Curiosamente, con esta novela, pero desde un enfoque muy distinto, se llega al mismo punto donde acababa La casa de los espíritus, la primera novela que escribió Isabel Allende: la situación traumática del golpe de estado de Pinochet y sus consecuencias. Esta tragedia política de Chile subyace en todo el imaginario de esta autora. Quizá no sea la mejor novela de Isabel Allende, ya que es cierto que subyace una ligera sensación de rutina del oficio, como viene sucediendo desde El amante japonés, pero no pierde eficacia. Maneja, en un mismo y repetido cóctel, unas historias de amor cruzadas, unas mujeres fuertes en medio del drama y un didactismo en materia política e histórica que dejan satisfecho al lector fiel.

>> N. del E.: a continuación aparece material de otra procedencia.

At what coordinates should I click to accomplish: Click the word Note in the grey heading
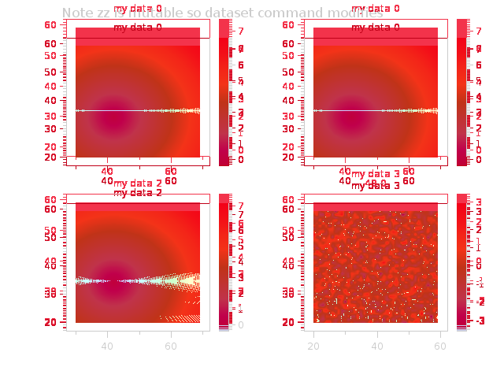tap(76, 13)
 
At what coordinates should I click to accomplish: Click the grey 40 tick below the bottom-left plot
tap(108, 346)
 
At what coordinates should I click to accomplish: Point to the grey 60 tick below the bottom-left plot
tap(171, 346)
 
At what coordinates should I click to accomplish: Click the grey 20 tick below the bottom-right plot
tap(313, 346)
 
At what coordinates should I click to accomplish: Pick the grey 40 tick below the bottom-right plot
tap(377, 346)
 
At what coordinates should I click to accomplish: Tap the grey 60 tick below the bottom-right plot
tap(440, 346)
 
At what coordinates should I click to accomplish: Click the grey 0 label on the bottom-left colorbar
tap(239, 324)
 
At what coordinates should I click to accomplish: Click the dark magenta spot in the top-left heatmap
tap(110, 120)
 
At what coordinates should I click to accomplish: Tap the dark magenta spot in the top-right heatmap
tap(348, 120)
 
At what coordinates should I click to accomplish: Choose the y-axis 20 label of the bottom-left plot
tap(50, 322)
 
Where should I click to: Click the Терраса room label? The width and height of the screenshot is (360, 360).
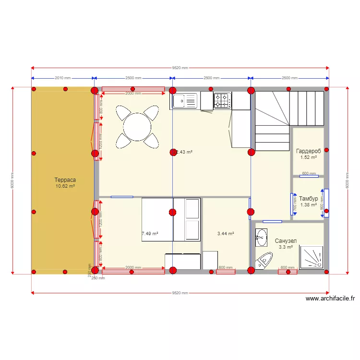point(65,180)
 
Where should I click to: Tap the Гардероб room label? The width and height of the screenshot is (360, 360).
point(308,150)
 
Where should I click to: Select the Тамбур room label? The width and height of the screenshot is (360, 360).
point(308,198)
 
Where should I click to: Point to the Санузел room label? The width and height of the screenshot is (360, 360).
point(286,241)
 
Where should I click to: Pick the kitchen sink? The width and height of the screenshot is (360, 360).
point(184,101)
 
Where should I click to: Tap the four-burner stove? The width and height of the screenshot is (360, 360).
point(222,100)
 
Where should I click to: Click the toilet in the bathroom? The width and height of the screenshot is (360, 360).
point(264,261)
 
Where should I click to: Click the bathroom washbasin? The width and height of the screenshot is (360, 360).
point(261,237)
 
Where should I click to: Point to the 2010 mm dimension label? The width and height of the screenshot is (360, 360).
point(62,78)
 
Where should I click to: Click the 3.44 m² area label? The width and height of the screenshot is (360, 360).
point(225,234)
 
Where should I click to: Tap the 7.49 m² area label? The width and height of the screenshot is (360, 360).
point(150,234)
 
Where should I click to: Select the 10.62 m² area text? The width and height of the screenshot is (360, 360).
point(65,186)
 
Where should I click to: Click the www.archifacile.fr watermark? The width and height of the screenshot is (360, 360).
point(330,299)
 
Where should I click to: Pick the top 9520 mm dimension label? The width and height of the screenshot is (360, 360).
point(180,68)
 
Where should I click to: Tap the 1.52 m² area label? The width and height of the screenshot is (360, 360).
point(308,157)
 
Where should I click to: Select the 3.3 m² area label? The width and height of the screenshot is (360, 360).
point(286,248)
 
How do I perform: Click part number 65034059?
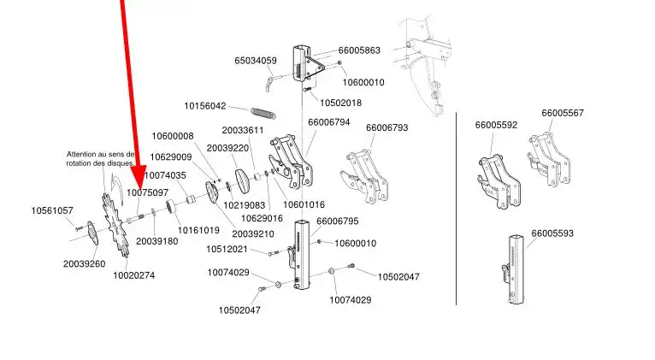point(256,61)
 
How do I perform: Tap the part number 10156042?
point(205,106)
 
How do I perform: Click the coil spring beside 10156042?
point(264,113)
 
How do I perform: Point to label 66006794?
point(329,122)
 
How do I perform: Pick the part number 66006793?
point(387,127)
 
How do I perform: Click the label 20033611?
point(243,130)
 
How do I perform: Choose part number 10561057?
point(52,210)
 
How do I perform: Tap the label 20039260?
point(84,263)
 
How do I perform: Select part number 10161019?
point(198,230)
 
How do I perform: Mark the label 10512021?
point(227,250)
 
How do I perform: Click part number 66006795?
point(337,221)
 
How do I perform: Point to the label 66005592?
point(496,125)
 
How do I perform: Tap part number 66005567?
point(563,113)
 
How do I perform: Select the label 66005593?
point(552,233)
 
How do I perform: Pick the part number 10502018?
point(341,103)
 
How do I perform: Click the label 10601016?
point(304,204)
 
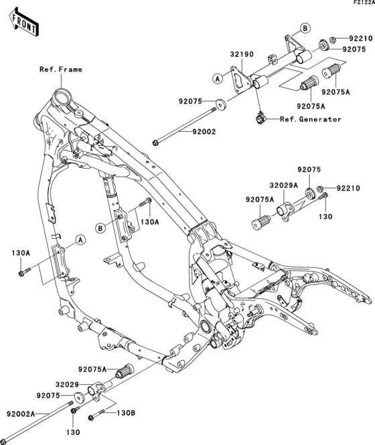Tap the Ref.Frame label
pyautogui.click(x=60, y=69)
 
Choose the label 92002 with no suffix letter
pyautogui.click(x=204, y=132)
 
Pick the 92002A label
pyautogui.click(x=21, y=415)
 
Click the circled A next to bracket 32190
pyautogui.click(x=218, y=78)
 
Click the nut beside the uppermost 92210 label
pyautogui.click(x=333, y=39)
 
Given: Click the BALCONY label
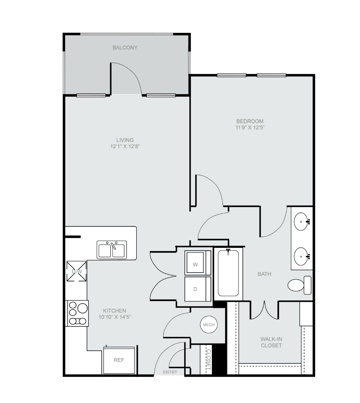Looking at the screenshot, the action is [x=125, y=47].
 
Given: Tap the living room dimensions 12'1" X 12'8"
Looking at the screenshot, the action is [x=125, y=146].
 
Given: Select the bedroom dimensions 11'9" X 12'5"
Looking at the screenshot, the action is [x=250, y=127].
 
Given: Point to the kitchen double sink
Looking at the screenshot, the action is [x=112, y=250].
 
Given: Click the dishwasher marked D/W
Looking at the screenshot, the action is [x=77, y=271].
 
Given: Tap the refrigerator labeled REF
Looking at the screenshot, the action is [x=119, y=360].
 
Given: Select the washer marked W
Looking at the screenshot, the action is [x=198, y=263].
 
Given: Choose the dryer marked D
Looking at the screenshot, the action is [x=198, y=289].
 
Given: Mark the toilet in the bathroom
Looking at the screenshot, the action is [x=299, y=285].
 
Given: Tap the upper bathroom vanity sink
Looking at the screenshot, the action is [x=302, y=222].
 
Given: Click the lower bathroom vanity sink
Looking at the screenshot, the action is [x=302, y=256].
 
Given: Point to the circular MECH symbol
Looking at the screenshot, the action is [x=209, y=325].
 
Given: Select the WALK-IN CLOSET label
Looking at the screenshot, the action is [x=271, y=342].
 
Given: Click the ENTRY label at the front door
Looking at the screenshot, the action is [x=170, y=372].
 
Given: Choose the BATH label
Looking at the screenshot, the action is [x=264, y=274].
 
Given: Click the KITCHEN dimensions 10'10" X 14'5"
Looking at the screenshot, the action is [x=115, y=317].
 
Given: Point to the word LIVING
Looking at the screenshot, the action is [x=125, y=140].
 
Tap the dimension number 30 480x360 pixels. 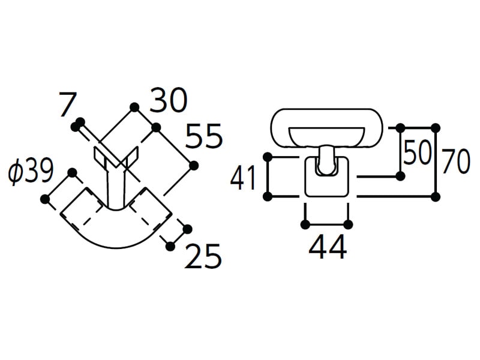pos(168,100)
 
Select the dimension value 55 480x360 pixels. pos(203,136)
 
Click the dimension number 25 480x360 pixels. pos(202,256)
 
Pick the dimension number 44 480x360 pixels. pos(328,247)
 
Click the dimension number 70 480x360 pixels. pos(456,161)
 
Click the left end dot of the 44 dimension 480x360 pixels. pos(305,225)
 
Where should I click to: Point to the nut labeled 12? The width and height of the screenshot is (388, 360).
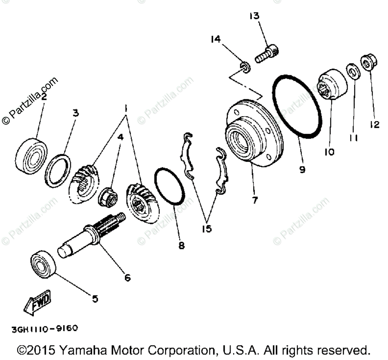pos(367,63)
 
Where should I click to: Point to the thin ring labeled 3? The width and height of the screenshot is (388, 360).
pos(59,170)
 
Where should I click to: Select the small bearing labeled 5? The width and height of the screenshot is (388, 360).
pos(43,265)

Eso se llama poderío.

 

isabel allende-largo pétalo del mar

 

2. Es innegable su dominio de lo que podría denominarse “un patrón contemporáneo de folletín”, consistente en el establecimiento de una historia principal de corte amoroso del que surgen varias subtramas de corte extraordinario e insólito. La gran virtud de Allende es su capacidad de contar, introduciendo toques de humor y elementos asombrosos y de urdir una red de personajes que atrapan con sus amores y desamores. Personajes más buen arquetípicos, que están a disposición de esa “bondad humanitaria” que Allende transmite siempre en sus historias. Otro elemento folletinesco que Allende domina a la perfección es la mezcla entre tiempo vivido y tiempo recordado, de modo que en la novela el lapso es muy largo, pasan muchos años en sus páginas, décadas a veces. Y en ese tiempo ocurre algo sustancial, una evolución inesperada. Por eso, el elemento constante de las novelas de Isabel Allende es la transformación, ya para evidenciarla, ya para negarla.

Todas sus novelas -así parece concebir esta autora el género- son melodramáticas dentro de un contexto histórico y social muy conocido, políticamente hablando. Como parte de ese patrón folletinesco, introduce la política desde un punto de vista crítico, comprometido con una izquierda de trazo muy amplio. La han comparado con García Márquez. Desde luego, hay ecos del colombiano, pero, en realidad, el molde de donde nacen sus novelas es el chileno José Donoso, sobre todo por sus dos grandes novelas El obsceno pájaro de la noche (1970) y Casa de campo (1978). 

Es notorio el feminismo explícito o latente en su obra. También sucede, como no podía ser menos, en Largo pétalo de mar. Es un factor muy relevante en sus personajes femeninos, hasta el punto de ser lo femenino el vértice de toda su obra. Un feminismo que adopta la forma del testimonio, es decir, de la memoria, desde una óptica de mujer. Este feminismo tiene también un claro desarrollo en el erotismo. En sus novelas, lo erótico tiene un papel destacado y liberador.

Y pese a todo lo anterior, la consideración crítica de Isabel Allende ha sido dispar. Aunque sus primeras novelas gozaron del reconocimiento de sus valores literarios, la carrera de éxitos comerciales de sus novelas a partir de Hija de la fortuna la distanció cada vez más de la alta valoración que siempre se le dio a los autores del boom, con quienes a menudo se ha visto comparada. Ha sido juzgada con un rasero excesivamente exigente, cuando no machista, pese a gozar del amplio favor del público, a veces por millones. No obstante, es la autora que con más habilidad pervive en ese filo entre lo exquisito y lo popular. Un don, desde luego, envidiable.